▶ **WRITTEN PROBLEM 1**
Put every line of the dataset rows below into a JSON list of strings, one string per line, with blank lines left out. Leave the pictures out of the list.

▶ **ARTICLE**
A big push in this release was to reduce the time to install IP Office and improve IP Office's suitability for distributed SMEs - long two criticisms of the product. In an effort to simplify deployment, the company has consolidated its IP Office Core Services onto a single DVD, reducing installation times of the telephony applications from two hours to half-an-hour. Avaya has also reduced the cost of deployment by shipping Linux on the DVD. The Microsoft environment, however, will continue to be supported.

By supporting Linux, Avaya will enable IT to deploy IP Office more rapidly in larger, more distributed organizations. To manage those implementations, resellers and IT will require the new multi-site management capabilities being included in the new release. Prior to version 6.1, IP Office implementations had to be managed individually with the IT manager logging into each office to view and manage the communications parameters. It was a major distinction that separated IP Office from Avaya's Communications Manager that targeted the enterprise. Now, SMEs can manage up to 32 sites as a single system image with one login and one console to view and make changes throughout the entire network. All features will continue to function as an a single image except for Avaya's Customer Call Reporter (CCR), which allows supervisors to track and measure the performance of call center agents.

Avaya also addressed the needs of knowledge workers and contact center managers in the new release. There's also a new interface to Avaya one-X Portal for IP Office, a Web-based desktop communications interface for home-based, mobile and office workers. The new interface features drag and drop application gadgets and lets users manage calls, instant messages and e-mails from one PC-based portals. Resellers can skin and brand the portal with the SME's business name.

There's also expanded video capabilities. In line with what we saw with the Avaya Flare announcement, Avaya IP Office 6.1 pushes the video angle adding advanced multi-point HD videoconferencing with up to four parties. IP Office 6.1 can also now integrate video with select third-party phones, namely the Polycom VVX and the Grandstream GXV3140.Finally, distributed campaigns will be managed more effectively in 6.1. An SME can now gauge the success of a campaign through location-based business intelligence. Contact center managers can now have a better understanding customer interaction volume by seeing call volume each location show on a map.

Since its Nortel acquisition, Avaya has repeatedly emphasized that the company will provide a migration path for Nortel users. In this release, Phase I of that migration, Avaya allows Nortel BCM IP phones to be used with IP Office, providing auto discovery and provisioning of those phone and Busy Lamp with Pickup.

But more sophisticated feature support will need to wait. Only in Phase II with the release of 7.0 will support remote feature keys, status indication, and LCD labels. Finally, in Phase III, Avaya expects to add busy line appearances. No release version was set for Phase III.

(Rows from a dataset)
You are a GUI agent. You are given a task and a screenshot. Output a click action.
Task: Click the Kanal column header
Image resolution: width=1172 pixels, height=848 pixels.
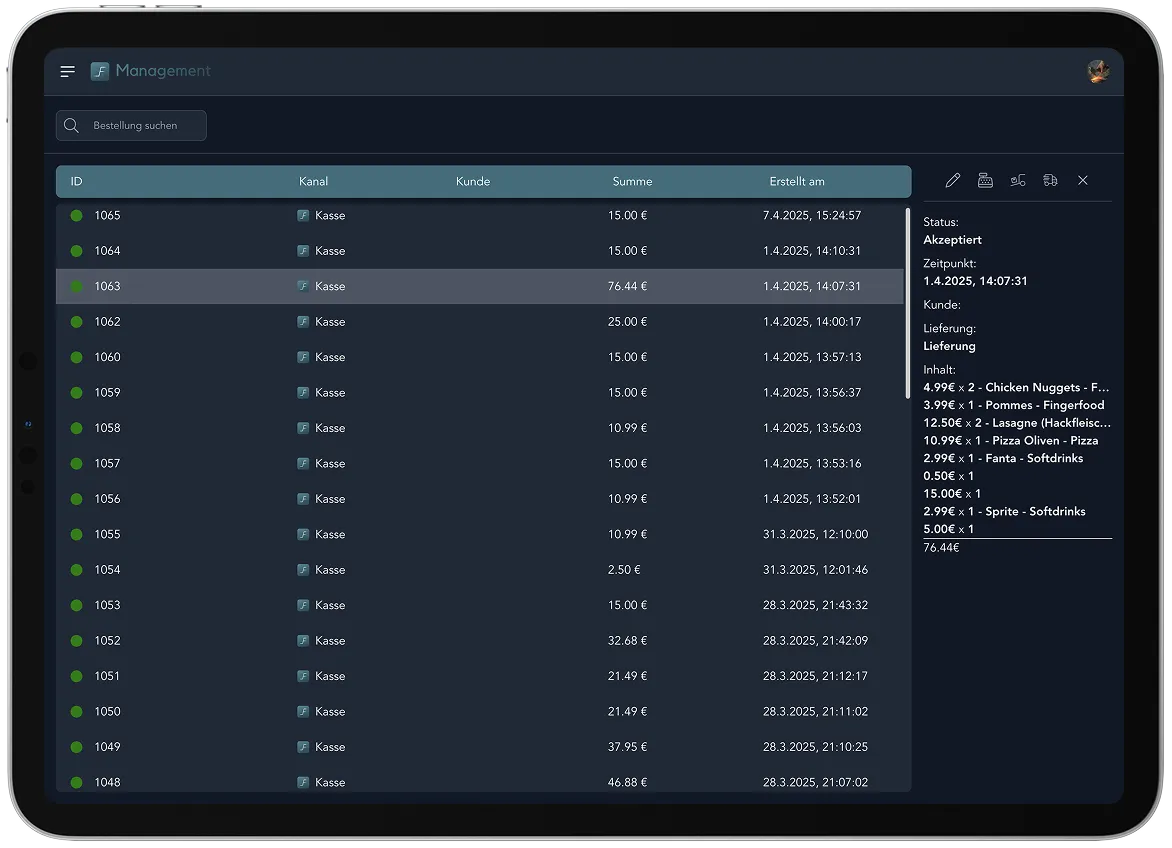(x=313, y=182)
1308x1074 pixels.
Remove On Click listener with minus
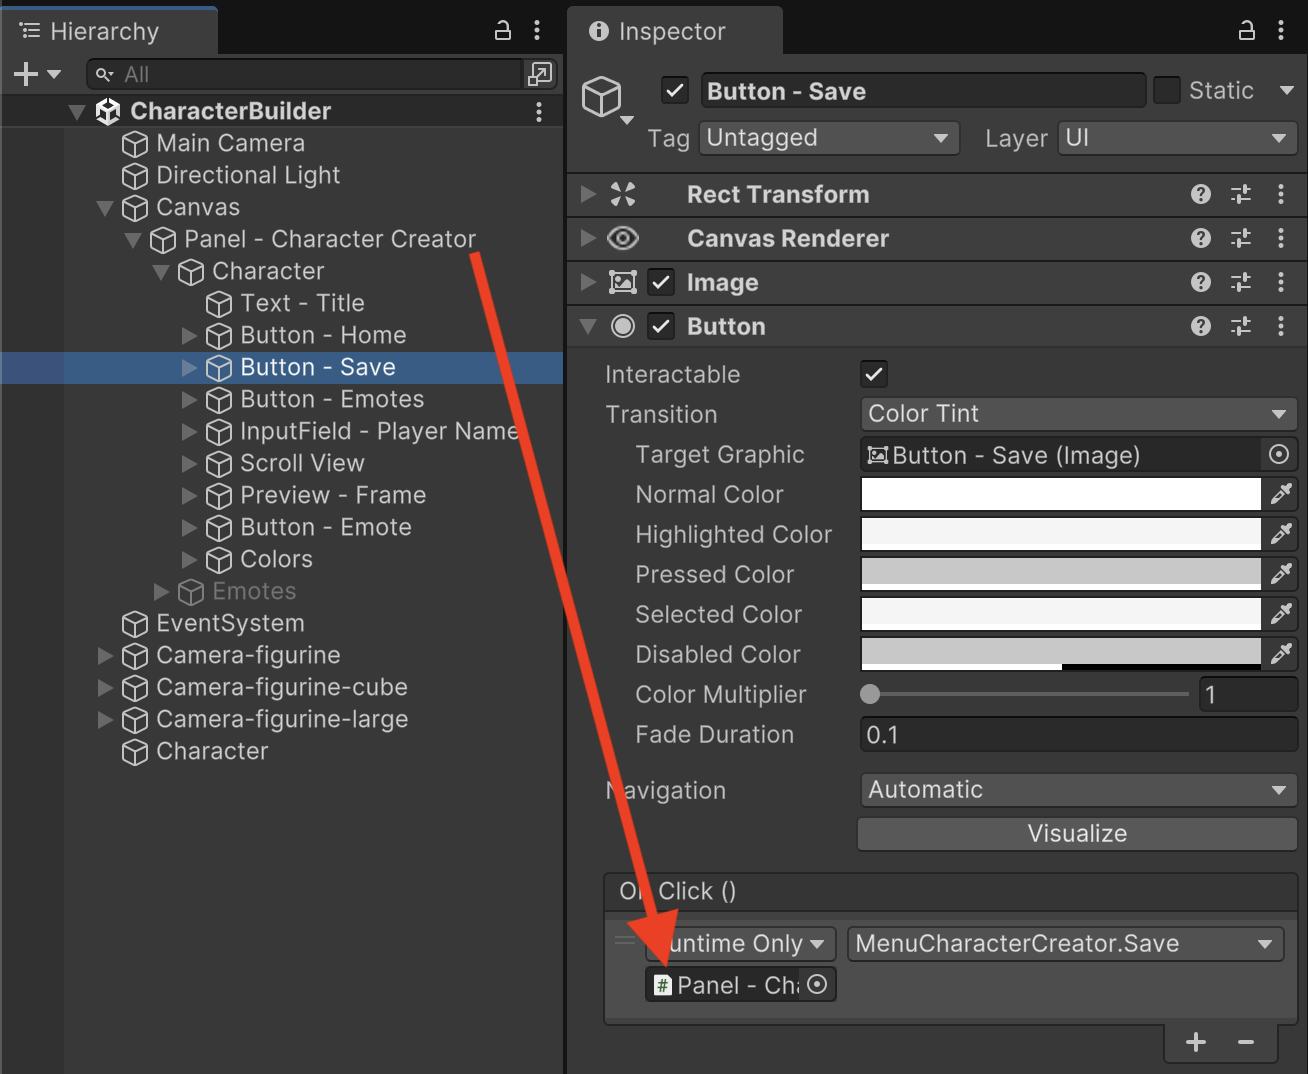point(1245,1042)
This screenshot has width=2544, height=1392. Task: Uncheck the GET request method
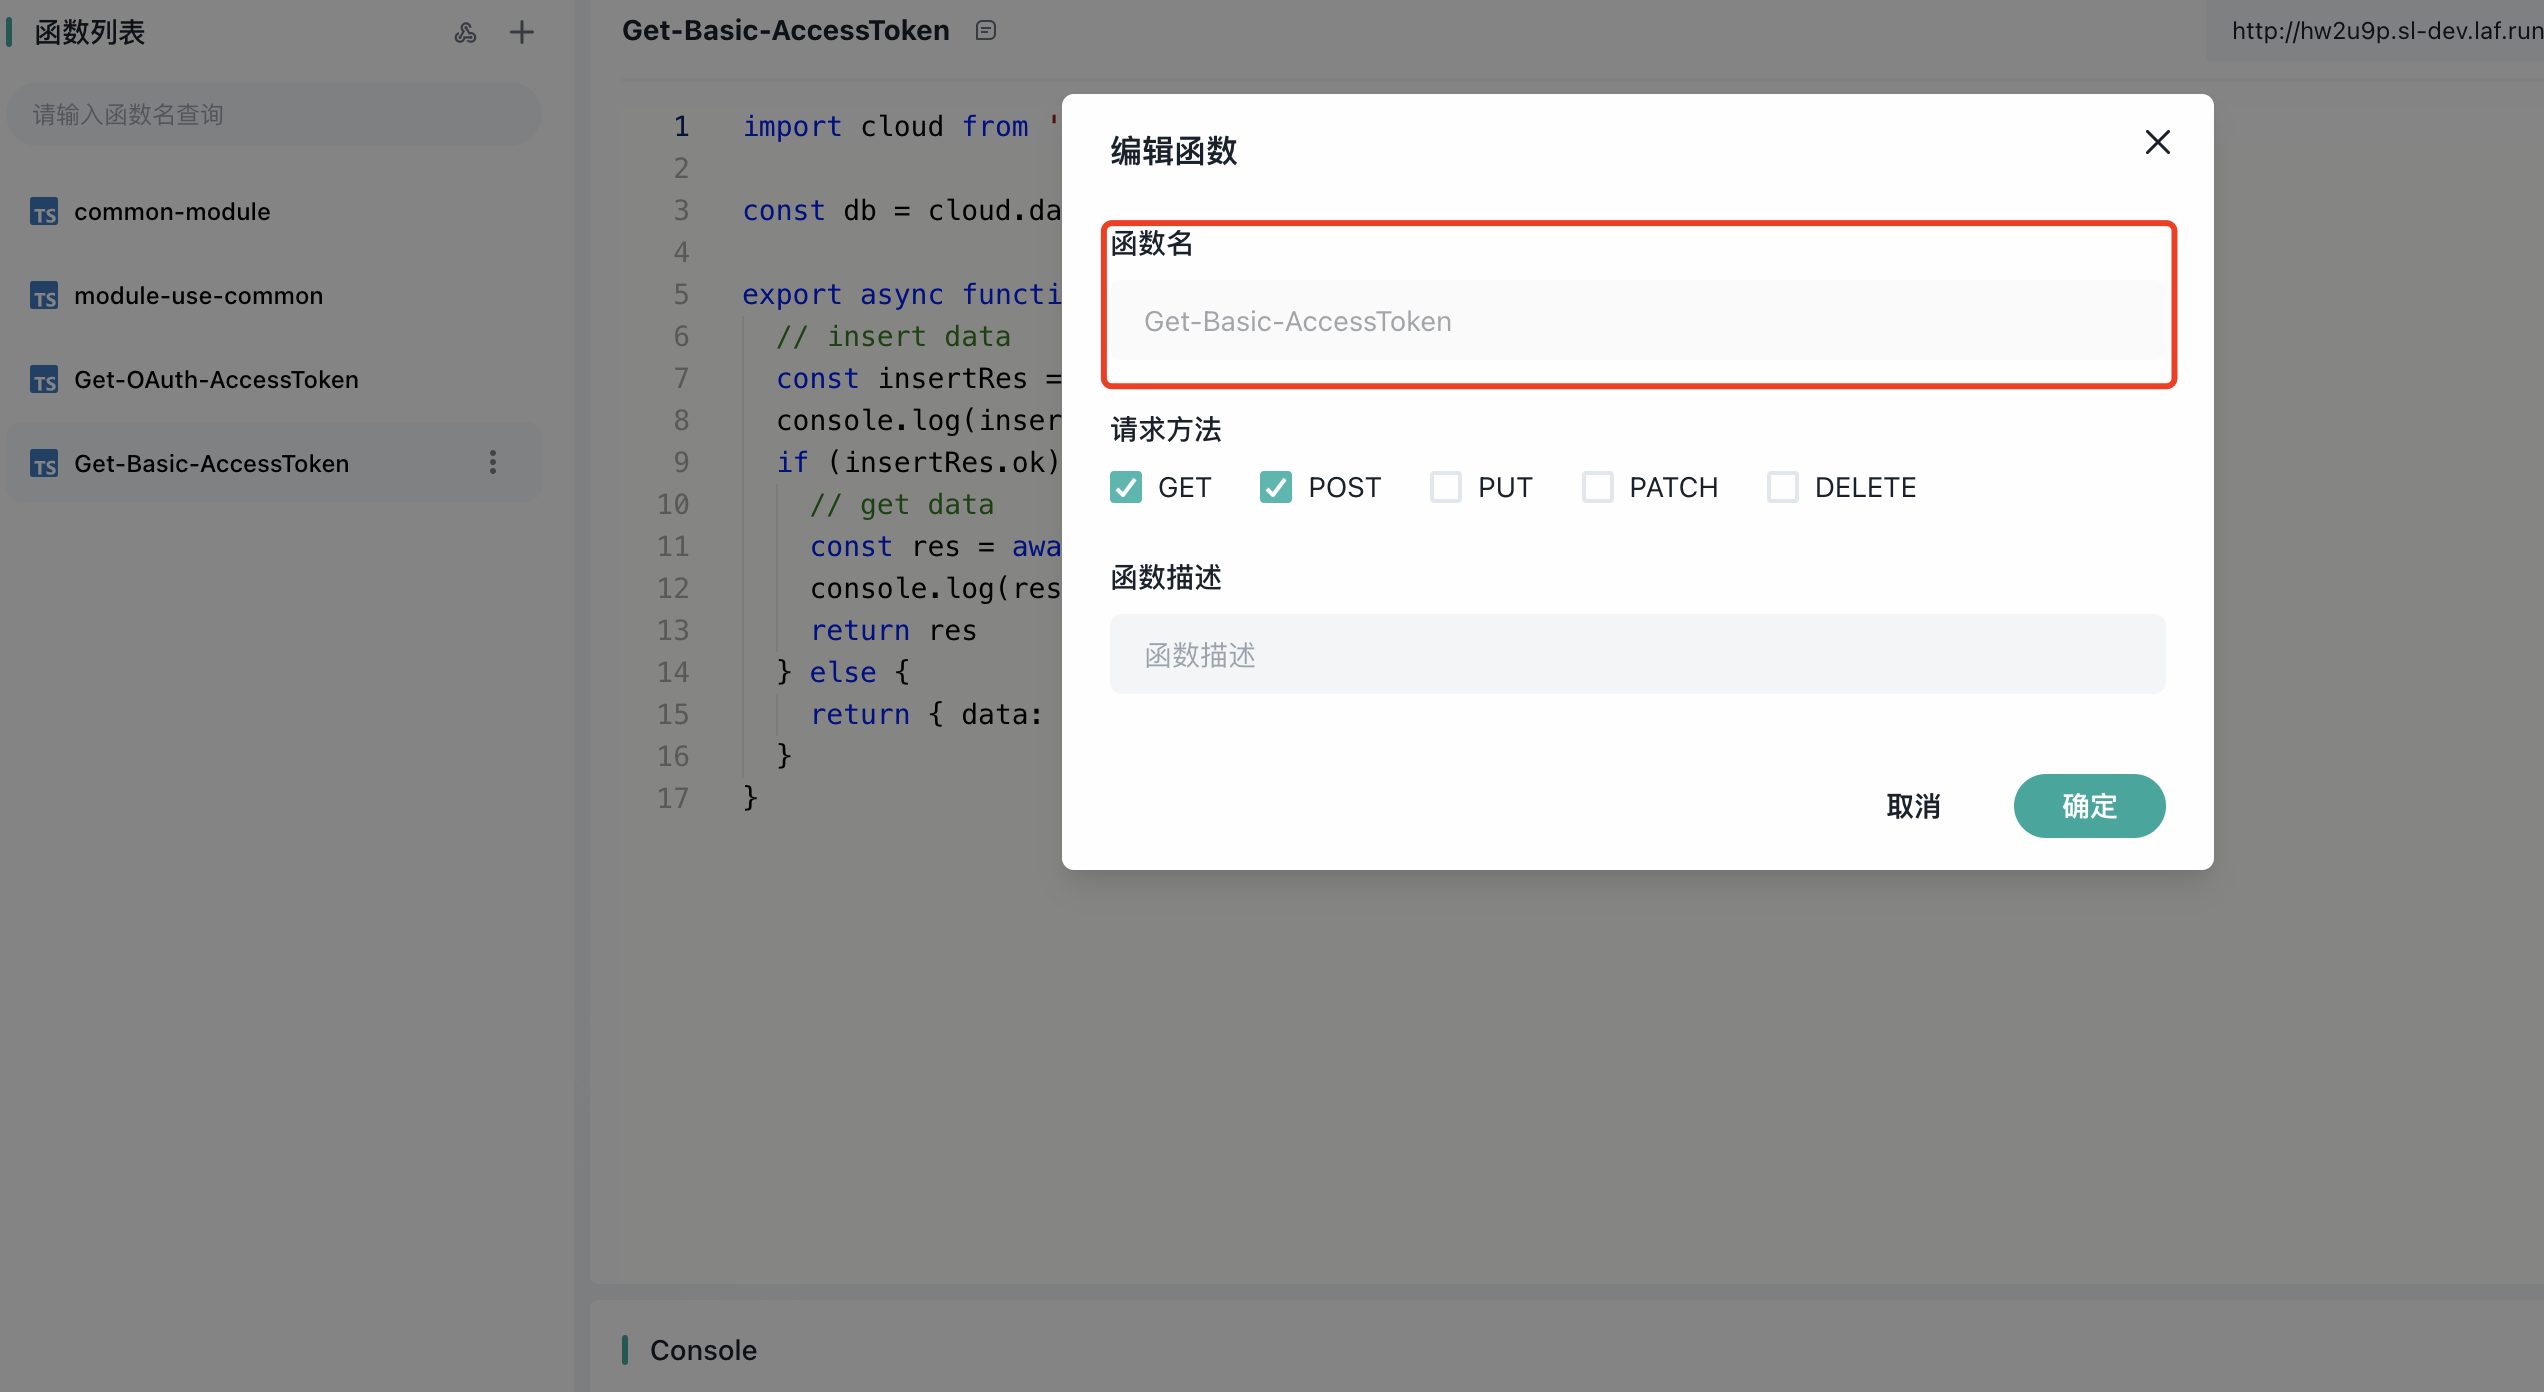point(1125,487)
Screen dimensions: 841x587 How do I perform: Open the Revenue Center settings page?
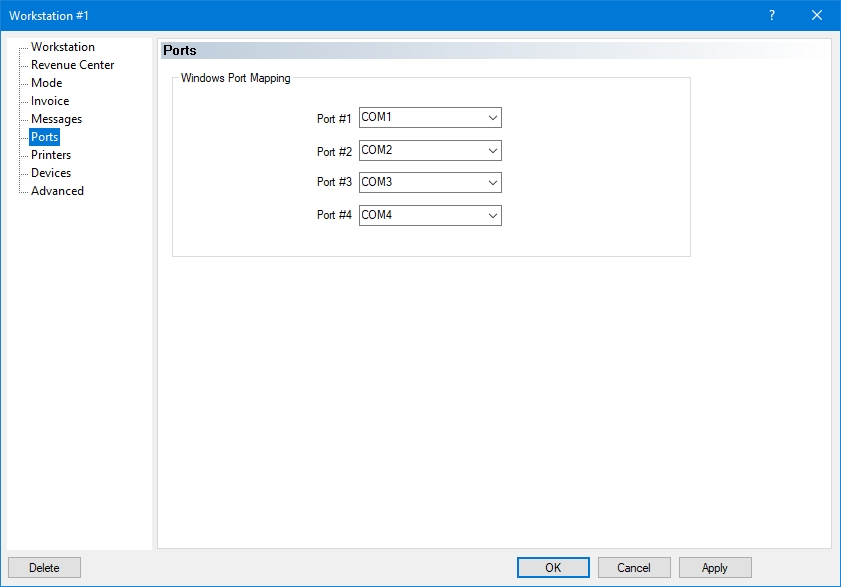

▶ **WRITTEN PROBLEM 2**
Does each statement agree with the IP Office 6.1 article? Answer yes or no for each, and quote the words of the article that decide it. (a) Consolidating the Core Services cut installation time for the telephony applications from two hours to half an hour. (b) The new release drops support for the Microsoft environment. (c) The multi-point HD videoconferencing in IP Office 6.1 allows up to six parties.

▶ **CORRECT RESULT 1**
[
  "You are a GUI agent. You are given a task and a screenshot. Output a click action.",
  "Task: Click the Kanal column header",
  "Image resolution: width=1172 pixels, height=848 pixels.",
  "(x=313, y=182)",
  "1308x1074 pixels.",
  "Remove On Click listener with minus",
  "point(1245,1042)",
  "This screenshot has width=2544, height=1392. Task: Uncheck the GET request method",
  "point(1125,487)",
  "Screen dimensions: 841x587 How do I perform: Open the Revenue Center settings page?"
]

▶ **CORRECT RESULT 2**
(a) Yes: "reducing installation times of the telephony applications from two hours to half-an-hour"
(b) No: "The Microsoft environment, however, will continue to be supported."
(c) No: "adding advanced multi-point HD videoconferencing with up to four parties"